(Problem details) Provide again, from the entries below, every line from the one containing "Screen dimensions: 628x362" through the one containing "Task: Expand the src/main/java folder", exactly as written, and no other line.

(Information supplied)
+++
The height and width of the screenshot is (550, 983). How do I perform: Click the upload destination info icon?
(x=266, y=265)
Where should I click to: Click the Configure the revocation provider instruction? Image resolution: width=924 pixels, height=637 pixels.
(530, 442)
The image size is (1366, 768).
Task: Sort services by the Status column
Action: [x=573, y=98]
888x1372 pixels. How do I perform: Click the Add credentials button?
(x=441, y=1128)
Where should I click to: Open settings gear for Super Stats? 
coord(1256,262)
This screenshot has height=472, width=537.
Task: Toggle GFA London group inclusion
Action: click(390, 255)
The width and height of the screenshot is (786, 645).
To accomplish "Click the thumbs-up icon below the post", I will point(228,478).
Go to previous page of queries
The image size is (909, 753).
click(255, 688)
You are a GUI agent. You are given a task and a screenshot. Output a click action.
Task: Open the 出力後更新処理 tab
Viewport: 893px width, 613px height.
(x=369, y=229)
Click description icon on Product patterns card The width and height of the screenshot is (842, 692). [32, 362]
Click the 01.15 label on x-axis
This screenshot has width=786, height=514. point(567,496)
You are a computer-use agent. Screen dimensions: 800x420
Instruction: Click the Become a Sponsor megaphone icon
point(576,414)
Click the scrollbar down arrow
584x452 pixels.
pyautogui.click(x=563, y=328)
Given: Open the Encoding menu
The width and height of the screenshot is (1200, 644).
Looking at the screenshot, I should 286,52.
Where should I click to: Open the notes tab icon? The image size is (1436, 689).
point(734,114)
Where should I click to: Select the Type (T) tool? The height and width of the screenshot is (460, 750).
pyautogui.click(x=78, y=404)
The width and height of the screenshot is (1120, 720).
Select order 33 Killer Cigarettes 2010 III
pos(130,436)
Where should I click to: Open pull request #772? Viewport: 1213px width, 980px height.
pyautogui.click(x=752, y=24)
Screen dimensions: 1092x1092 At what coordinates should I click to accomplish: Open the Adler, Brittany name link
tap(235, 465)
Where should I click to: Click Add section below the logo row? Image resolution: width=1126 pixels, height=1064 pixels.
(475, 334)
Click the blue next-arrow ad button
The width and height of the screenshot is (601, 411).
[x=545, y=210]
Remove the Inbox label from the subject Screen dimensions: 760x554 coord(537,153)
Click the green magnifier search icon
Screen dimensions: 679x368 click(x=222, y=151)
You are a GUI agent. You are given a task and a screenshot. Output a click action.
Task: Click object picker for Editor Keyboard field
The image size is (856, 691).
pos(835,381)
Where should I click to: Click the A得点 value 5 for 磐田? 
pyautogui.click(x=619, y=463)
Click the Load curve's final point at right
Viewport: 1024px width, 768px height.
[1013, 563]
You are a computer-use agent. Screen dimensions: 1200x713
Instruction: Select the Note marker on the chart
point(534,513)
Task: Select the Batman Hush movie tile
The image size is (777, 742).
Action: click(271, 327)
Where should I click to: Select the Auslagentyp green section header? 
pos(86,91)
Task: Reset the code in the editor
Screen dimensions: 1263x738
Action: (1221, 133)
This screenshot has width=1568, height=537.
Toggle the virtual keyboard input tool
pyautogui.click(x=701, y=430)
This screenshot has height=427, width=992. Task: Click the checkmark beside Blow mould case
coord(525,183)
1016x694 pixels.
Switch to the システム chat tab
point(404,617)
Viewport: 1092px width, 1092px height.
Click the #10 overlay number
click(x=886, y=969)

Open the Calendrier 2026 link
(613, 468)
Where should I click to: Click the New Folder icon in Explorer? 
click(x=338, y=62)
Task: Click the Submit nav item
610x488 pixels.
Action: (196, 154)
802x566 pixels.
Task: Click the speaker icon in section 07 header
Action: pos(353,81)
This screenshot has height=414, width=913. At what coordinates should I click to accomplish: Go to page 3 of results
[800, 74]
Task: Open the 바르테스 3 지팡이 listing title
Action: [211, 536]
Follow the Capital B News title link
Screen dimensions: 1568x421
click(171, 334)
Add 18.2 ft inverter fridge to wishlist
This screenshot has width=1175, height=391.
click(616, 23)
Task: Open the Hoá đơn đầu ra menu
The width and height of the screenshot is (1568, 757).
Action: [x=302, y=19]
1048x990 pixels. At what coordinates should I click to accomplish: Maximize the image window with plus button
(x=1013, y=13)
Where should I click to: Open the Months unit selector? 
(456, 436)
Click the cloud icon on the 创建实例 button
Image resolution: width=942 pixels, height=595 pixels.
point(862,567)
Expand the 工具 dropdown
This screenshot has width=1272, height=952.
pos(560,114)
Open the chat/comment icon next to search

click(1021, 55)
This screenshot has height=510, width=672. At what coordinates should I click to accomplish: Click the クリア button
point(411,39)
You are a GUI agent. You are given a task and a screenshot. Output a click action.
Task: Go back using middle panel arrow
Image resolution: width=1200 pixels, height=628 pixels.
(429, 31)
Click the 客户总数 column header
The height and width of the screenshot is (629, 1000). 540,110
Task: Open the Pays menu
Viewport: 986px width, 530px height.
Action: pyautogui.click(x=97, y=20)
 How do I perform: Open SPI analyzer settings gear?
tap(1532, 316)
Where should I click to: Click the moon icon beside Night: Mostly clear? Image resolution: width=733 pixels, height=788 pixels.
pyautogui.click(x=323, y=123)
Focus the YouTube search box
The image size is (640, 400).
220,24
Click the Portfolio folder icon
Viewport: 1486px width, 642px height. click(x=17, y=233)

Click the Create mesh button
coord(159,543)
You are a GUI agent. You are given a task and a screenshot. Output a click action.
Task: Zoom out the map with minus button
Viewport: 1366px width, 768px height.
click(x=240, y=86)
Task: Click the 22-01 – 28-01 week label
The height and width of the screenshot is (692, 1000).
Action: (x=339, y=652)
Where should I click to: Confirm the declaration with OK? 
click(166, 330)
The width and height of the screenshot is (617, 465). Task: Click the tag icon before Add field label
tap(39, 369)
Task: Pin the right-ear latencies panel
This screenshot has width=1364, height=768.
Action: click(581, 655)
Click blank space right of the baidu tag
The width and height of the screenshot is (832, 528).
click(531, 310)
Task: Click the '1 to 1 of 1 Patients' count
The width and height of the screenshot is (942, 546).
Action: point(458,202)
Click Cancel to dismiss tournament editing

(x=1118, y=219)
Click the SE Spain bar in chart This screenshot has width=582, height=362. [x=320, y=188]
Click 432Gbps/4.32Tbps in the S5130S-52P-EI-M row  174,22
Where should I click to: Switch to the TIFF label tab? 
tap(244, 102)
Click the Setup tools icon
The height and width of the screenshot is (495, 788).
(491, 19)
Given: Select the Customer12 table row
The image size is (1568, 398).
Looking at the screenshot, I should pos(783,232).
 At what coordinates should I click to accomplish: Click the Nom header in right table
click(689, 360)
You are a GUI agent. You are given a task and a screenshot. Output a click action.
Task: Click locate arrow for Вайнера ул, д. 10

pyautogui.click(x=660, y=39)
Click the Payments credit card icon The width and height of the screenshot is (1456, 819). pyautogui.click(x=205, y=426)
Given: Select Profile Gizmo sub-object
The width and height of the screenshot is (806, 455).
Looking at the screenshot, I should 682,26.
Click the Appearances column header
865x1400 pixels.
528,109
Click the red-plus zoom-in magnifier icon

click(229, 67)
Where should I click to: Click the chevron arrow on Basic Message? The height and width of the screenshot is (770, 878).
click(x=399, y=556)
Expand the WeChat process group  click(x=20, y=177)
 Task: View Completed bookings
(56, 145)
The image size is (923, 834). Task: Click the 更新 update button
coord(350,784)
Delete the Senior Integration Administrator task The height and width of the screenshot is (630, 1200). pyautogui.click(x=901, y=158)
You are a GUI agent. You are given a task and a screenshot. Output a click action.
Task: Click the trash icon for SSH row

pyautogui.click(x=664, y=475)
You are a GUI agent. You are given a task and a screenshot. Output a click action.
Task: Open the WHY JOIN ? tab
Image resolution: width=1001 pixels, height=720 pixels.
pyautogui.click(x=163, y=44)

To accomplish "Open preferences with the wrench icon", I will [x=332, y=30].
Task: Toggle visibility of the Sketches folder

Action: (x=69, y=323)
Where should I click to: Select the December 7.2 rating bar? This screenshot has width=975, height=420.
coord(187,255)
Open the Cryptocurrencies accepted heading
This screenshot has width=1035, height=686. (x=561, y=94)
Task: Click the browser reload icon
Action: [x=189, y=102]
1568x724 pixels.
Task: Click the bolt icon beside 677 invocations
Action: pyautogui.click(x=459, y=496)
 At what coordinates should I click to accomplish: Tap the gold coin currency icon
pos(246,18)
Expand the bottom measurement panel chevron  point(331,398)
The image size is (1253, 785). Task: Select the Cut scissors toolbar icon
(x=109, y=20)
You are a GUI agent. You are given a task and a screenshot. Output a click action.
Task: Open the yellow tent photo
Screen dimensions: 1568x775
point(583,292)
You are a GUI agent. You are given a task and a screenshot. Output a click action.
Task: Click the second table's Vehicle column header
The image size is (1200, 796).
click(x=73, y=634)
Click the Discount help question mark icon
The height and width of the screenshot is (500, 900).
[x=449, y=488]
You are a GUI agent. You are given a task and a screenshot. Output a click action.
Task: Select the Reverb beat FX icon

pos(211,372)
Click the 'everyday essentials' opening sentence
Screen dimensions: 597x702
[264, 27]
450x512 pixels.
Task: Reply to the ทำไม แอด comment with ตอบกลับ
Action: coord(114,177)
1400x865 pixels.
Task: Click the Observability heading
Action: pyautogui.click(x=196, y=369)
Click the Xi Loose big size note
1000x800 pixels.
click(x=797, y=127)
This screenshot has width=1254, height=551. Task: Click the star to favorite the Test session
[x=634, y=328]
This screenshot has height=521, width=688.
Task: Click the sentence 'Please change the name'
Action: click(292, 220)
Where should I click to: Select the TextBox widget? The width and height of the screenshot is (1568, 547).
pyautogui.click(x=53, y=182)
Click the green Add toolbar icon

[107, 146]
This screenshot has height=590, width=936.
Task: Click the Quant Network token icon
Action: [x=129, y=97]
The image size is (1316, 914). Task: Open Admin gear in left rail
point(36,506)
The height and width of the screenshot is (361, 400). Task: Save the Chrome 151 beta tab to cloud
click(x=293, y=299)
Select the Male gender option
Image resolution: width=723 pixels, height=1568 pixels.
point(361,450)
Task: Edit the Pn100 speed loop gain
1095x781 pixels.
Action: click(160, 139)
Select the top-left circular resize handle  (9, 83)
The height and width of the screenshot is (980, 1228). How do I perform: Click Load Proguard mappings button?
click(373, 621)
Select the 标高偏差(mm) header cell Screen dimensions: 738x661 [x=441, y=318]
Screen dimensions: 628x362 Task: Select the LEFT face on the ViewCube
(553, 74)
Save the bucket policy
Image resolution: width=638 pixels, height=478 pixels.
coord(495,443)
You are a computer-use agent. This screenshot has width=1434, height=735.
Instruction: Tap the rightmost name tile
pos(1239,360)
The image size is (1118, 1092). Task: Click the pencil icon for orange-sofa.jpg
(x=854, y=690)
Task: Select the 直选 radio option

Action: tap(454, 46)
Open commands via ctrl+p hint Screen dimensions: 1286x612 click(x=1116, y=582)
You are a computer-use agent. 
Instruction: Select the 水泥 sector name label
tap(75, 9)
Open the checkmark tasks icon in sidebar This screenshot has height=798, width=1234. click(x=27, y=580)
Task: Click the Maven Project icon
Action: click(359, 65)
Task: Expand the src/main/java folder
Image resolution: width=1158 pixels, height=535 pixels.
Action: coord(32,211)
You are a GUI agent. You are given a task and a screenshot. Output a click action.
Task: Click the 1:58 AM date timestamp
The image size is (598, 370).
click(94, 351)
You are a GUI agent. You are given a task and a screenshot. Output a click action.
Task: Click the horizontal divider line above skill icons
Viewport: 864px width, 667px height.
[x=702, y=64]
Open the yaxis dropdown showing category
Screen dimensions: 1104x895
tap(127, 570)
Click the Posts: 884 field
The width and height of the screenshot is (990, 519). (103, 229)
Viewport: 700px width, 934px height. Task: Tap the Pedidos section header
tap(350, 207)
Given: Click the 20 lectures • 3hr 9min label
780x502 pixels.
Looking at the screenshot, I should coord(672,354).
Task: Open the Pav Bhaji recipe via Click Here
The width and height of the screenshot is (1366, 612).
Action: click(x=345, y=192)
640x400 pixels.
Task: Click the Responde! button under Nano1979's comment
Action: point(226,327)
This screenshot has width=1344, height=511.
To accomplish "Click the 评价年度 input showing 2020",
+++
(Output of the exercise)
Screen dimensions: 628x362 Task: Select the LEFT face on the ViewCube
(553, 74)
Save the bucket policy
Image resolution: width=638 pixels, height=478 pixels.
coord(495,443)
You are a computer-use agent. This screenshot has width=1434, height=735.
Instruction: Tap the rightmost name tile
pos(1239,360)
The image size is (1118, 1092). Task: Click the pencil icon for orange-sofa.jpg
(x=854, y=690)
Task: Select the 直选 radio option

Action: tap(454, 46)
Open commands via ctrl+p hint Screen dimensions: 1286x612 click(x=1116, y=582)
You are a computer-use agent. 
Instruction: Select the 水泥 sector name label
tap(75, 9)
Open the checkmark tasks icon in sidebar This screenshot has height=798, width=1234. click(x=27, y=580)
Task: Click the Maven Project icon
Action: click(359, 65)
Task: Expand the src/main/java folder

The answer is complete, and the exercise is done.